Friday, December 24, 1999

The death of the Left


The American Left fragmented by the late 1970s.

What used to be a more-or-less unified Left wing liberation movement shattered into Black Liberation, Gay Liberation, Women's Liberation, Chicano Liberation -- etc. Basically, standard issue advocacy and grievance groups.

The Far Left either evaporated, went underground, or went to prison. What was left of the Far Left were nutjob factions like the SLA.

Mainstream American liberalism -- basically, the heart of the Democratic party -- assumed that, after the triumph of the Civil Rights movement, the debacle of Watergate, the fall of Nixon and the loss of the Vietnam war, they'd won the hearts and minds of America. Fucking idiots. But that's what they thought.

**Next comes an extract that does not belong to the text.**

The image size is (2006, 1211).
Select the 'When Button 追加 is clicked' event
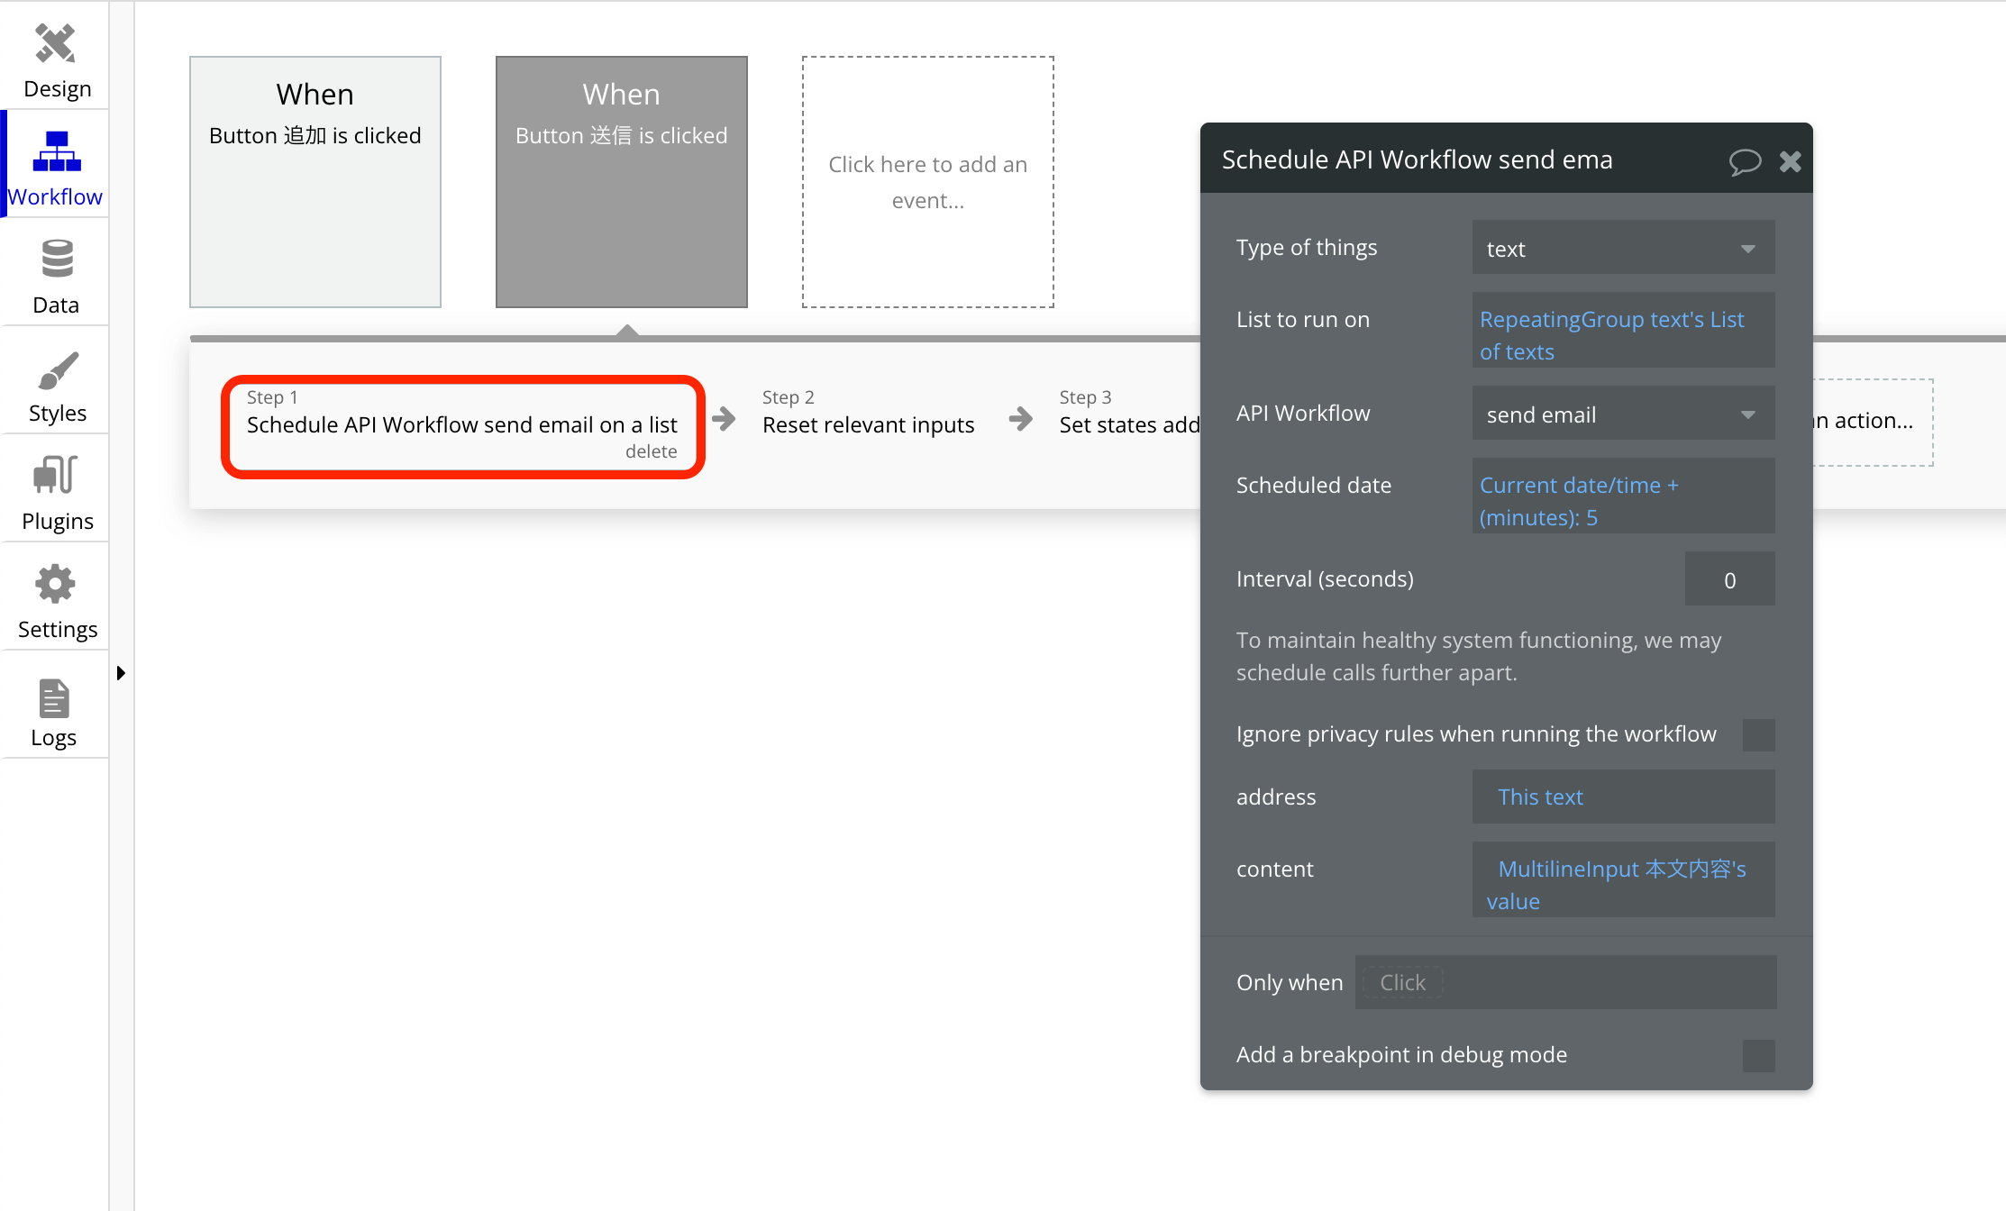pos(315,180)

By the end of the 1970s, America's mainstream liberals were thinking big picture. Utopian ideology -- not strategy. Why worry about strategy when you've already won? Liberals figured they'd stomped the American Right into the ground for all time. Now, they were just mopping up the messy details. And educating the dumbass American public about racism, sexism and pollution. Norman Lear came up with the People for the American Way -- a liberal political action group. He spoonfed sermons to the American people disguised as sitcoms in "All in the Family" and "Maude." Somebody else invented a group called Common Cause. These chumps figured they were going to enlighten America.

The American Right was thinking strategy -- and small picture, street level victories.

America put Ronald Reagan in the White House in 1980.